** Excerpt follows **

Cyberoam 750ia review

By Dave Mitchell, 21 Dec 2010

Rating:

Can Cyberoam’s latest UTM appliance keep your users under control with its identity based security approach? Read this exclusive review of the CR750ia to find out.

Indian company Cyberoam has been making a big play for the UK security appliance market over the past couple of years and a key feature of all its appliances is identity base security. This isn’t new as most established network security vendors allow policies to be applied to users and groups rather than just systems or IP addresses. However, Cyberoam aims to go further by offering far greater levels of control over what your users can do.

In this exclusive review we look at the CR750ia which is aimed at mid-sized businesses and enterprises. This 1U rack appliance is endowed with a good hardware specification including dual hot-plug power supplies and any of its fourteen Gigabit ports can be configured for LAN, WAN or DMZ duties as required.

The CR750ia provides the full gamut of security services which starts with an SPI firewall and support for IPsec VPNs. To these you can add a choice selection of features including anti-virus, anti-spam, IPS, SSL VPNs and filtering for web content and applications.

** End of Excerpt **
** Provided material follows **

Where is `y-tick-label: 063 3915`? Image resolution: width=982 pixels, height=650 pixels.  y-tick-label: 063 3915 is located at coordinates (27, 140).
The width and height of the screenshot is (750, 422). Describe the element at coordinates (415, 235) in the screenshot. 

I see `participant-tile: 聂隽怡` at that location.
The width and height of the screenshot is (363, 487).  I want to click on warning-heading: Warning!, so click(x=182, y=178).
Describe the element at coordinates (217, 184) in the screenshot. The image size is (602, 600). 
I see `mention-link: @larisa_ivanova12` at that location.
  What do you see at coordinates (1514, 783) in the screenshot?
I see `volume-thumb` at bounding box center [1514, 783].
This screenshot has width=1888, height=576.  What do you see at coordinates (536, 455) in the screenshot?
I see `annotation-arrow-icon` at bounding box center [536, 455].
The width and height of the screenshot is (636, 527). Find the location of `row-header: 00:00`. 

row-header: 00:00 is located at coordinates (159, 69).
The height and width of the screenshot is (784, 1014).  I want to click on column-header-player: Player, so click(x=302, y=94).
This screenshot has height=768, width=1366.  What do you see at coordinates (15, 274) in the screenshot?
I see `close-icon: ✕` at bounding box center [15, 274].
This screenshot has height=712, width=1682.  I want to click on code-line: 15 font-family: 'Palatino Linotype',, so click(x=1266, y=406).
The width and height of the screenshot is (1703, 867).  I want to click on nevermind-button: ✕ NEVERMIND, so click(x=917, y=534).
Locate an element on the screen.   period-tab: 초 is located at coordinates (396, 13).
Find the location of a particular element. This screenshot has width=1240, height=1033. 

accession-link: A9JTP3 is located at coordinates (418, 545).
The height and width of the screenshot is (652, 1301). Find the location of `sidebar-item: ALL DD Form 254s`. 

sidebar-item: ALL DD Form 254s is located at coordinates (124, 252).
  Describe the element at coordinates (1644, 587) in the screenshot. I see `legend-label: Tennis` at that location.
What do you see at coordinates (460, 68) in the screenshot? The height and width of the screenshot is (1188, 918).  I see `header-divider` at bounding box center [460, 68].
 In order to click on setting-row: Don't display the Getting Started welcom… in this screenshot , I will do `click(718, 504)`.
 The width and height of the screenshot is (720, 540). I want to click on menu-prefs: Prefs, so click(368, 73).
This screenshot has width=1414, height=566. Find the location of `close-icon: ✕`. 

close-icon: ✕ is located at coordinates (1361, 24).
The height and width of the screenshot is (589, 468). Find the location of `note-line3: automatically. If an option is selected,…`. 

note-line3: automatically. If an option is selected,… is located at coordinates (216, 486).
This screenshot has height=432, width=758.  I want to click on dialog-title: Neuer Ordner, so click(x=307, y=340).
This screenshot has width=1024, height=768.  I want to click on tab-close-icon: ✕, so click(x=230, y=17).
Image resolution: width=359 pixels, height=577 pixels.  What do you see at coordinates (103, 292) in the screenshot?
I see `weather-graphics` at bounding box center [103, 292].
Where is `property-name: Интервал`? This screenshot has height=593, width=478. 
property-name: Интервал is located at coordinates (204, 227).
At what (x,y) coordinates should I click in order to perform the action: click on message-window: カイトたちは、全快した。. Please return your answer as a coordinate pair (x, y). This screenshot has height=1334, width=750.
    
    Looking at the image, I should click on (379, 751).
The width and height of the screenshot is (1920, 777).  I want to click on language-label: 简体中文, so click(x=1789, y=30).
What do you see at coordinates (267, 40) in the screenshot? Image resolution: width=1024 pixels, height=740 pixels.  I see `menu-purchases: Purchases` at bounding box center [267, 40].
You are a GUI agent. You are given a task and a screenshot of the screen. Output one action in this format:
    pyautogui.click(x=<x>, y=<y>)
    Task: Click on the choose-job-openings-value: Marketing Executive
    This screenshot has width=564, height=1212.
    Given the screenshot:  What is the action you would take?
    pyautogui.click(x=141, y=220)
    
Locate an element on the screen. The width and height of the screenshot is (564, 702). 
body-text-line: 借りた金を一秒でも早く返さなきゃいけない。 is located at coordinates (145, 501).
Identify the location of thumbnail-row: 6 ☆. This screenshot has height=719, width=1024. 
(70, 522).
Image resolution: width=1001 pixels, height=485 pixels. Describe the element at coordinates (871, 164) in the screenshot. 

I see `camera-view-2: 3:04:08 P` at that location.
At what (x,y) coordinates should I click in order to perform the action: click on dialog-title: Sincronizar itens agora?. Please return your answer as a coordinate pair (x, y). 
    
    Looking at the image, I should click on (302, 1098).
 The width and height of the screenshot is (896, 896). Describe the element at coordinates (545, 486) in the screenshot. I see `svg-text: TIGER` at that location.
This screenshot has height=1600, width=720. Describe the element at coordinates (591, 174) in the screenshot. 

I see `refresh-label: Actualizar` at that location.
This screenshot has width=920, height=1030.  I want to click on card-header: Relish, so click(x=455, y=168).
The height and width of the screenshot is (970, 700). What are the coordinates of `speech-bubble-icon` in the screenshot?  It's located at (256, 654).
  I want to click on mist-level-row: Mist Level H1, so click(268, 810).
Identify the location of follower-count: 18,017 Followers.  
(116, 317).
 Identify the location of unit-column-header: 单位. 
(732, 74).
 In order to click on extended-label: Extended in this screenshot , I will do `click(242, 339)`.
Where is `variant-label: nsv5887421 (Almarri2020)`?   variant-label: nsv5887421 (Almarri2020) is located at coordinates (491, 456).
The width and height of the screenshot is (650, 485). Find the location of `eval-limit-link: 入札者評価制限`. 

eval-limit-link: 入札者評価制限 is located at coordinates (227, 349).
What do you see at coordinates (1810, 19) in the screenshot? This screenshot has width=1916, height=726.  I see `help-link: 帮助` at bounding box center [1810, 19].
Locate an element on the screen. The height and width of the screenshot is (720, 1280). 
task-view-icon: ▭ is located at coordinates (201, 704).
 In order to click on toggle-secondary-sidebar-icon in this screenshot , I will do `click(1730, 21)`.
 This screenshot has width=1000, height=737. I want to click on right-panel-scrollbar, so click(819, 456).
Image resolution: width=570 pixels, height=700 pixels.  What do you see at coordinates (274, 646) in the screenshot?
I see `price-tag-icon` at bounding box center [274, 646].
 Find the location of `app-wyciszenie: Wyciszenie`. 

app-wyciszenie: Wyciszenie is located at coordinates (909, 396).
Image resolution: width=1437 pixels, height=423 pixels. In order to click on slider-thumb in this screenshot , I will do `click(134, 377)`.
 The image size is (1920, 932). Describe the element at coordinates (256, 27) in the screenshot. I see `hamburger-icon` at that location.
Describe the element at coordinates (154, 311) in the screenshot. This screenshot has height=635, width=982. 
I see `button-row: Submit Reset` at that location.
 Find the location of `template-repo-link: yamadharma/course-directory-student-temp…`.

** End of Provided material **

What you will do »
1 - Please write out the passage of the Cyberoam 750ia review starting with "Cyberoam 750ia review" and going on through "to find out.".
2 - According to the Cyberoam 750ia review, how many Gigabit ports does the CR750ia have?

Answers for each item »
1 -
Cyberoam 750ia review

By Dave Mitchell, 21 Dec 2010

Rating:

Can Cyberoam’s latest UTM appliance keep your users under control with its identity based security approach? Read this exclusive review of the CR750ia to find out.

2 - Fourteen.